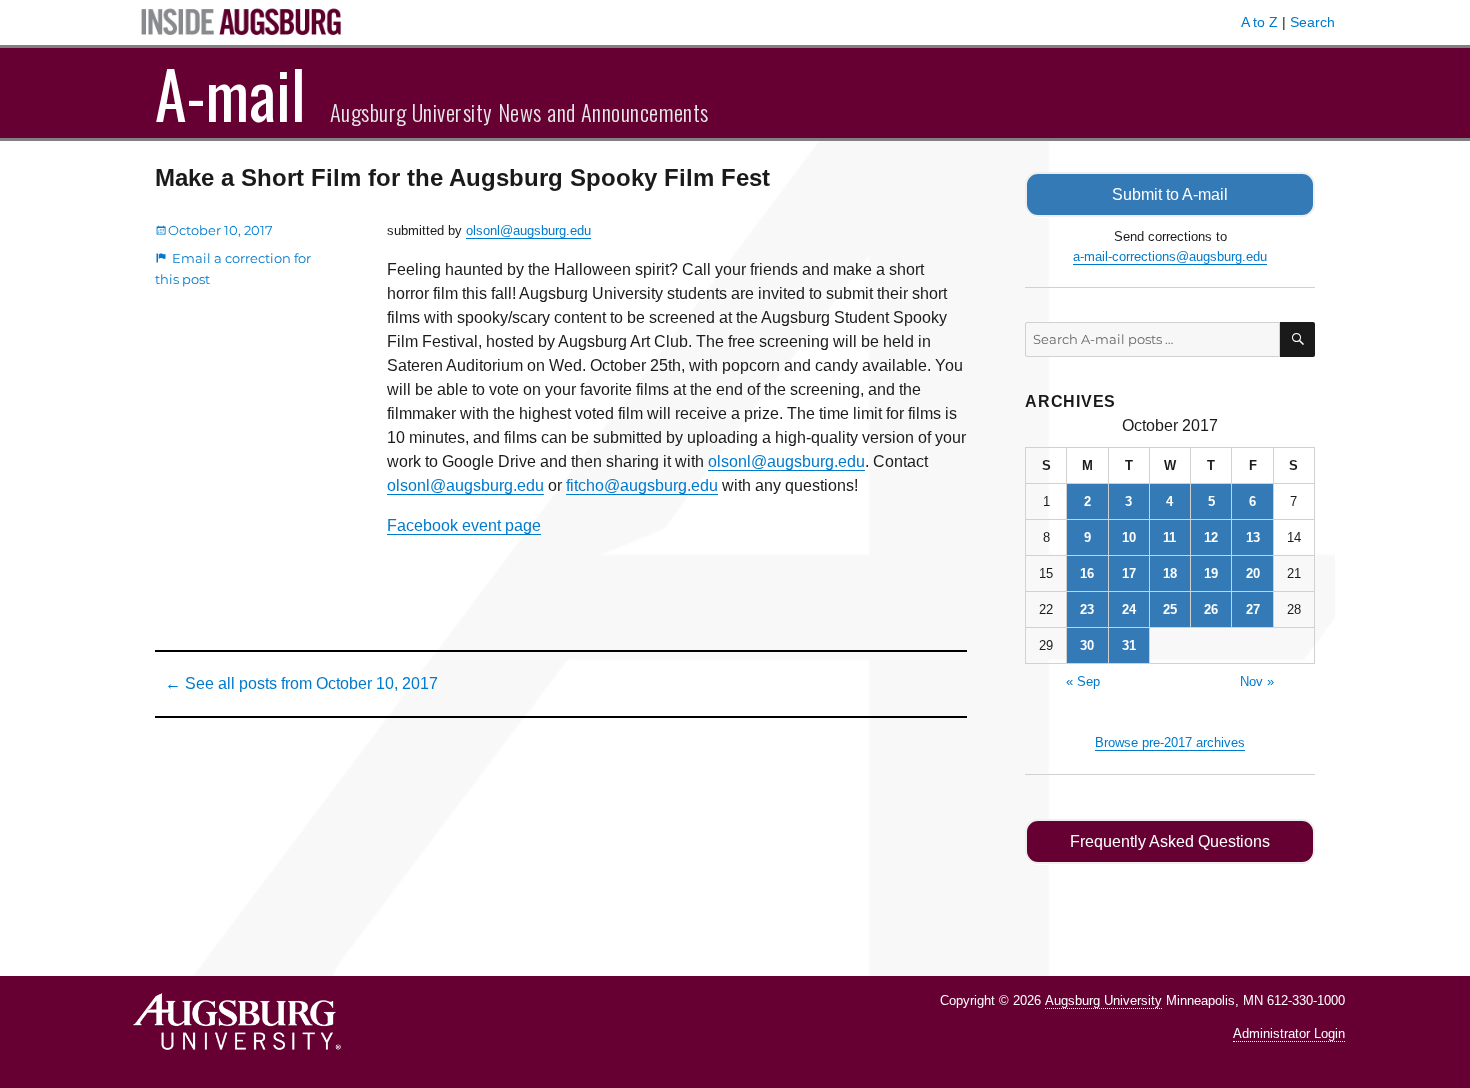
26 (1211, 609)
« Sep (1083, 681)
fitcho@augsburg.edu (642, 485)
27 (1253, 609)
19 (1211, 573)
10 (1129, 537)
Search (1312, 22)
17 (1129, 573)
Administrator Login (1289, 1033)
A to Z (1259, 22)
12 (1211, 537)
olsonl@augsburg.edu (528, 230)
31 (1129, 645)
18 (1170, 573)
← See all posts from (301, 683)
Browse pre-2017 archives (1170, 742)
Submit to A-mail (1170, 194)
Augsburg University (1103, 1000)
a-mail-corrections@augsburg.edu (1170, 256)
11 (1169, 537)
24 (1129, 609)
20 (1253, 573)
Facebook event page (464, 525)
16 (1087, 573)
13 (1253, 537)
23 (1087, 609)
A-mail (230, 93)
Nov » (1257, 681)
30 (1087, 645)
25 (1170, 609)
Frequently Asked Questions (1170, 841)
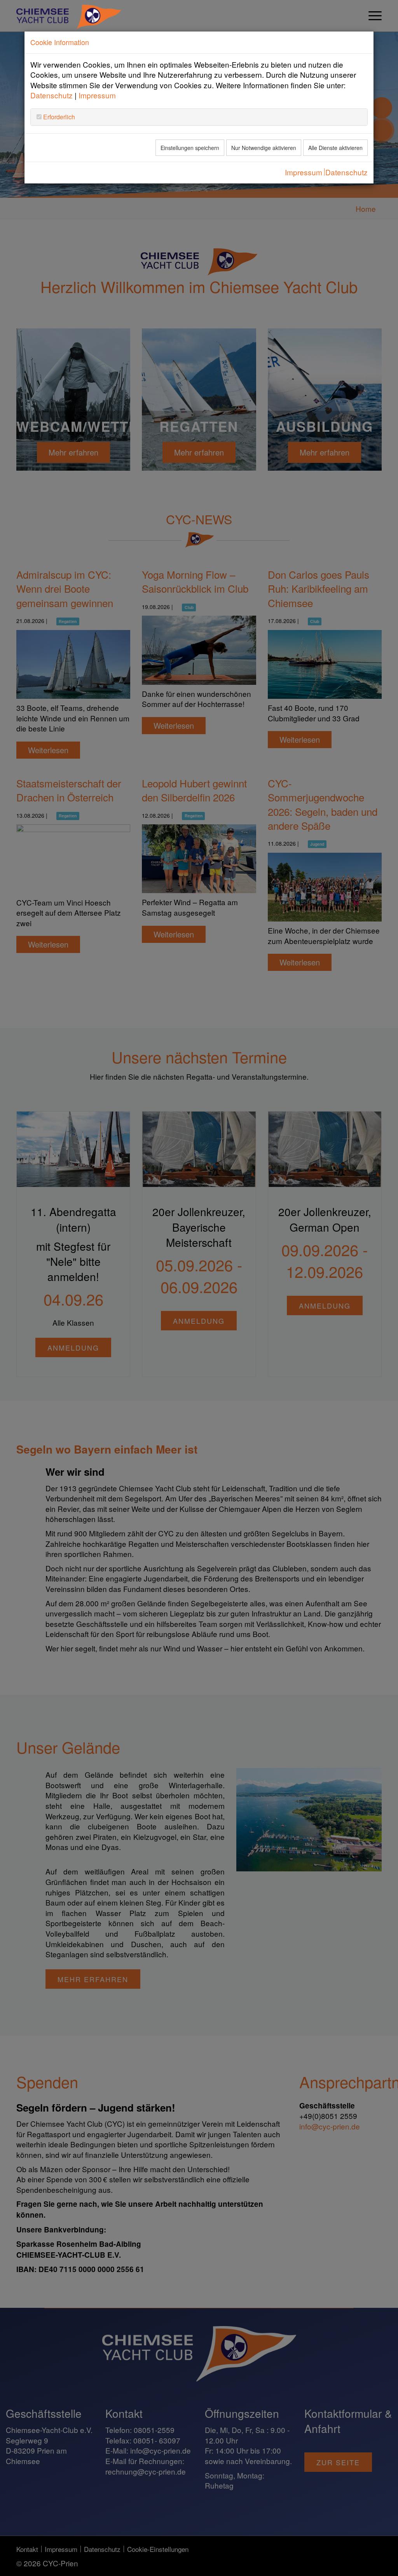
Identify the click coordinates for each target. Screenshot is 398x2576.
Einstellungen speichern (190, 148)
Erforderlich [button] (58, 116)
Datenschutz (51, 95)
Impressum (97, 95)
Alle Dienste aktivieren (335, 148)
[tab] (199, 117)
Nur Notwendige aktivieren (263, 148)
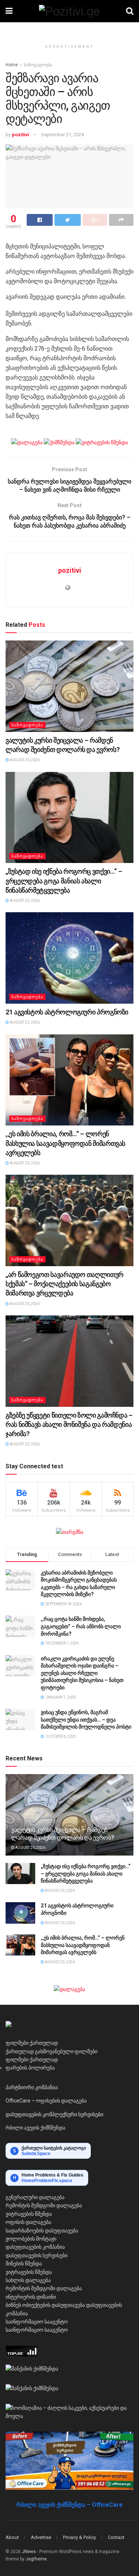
- - - - -
Your assignment:
For every line above that includes the string "mail", copy the line.

Solution to the problem:
Submit to A-mail (1170, 194)
a-mail-corrections@augsburg.edu (1170, 256)
A-mail (230, 93)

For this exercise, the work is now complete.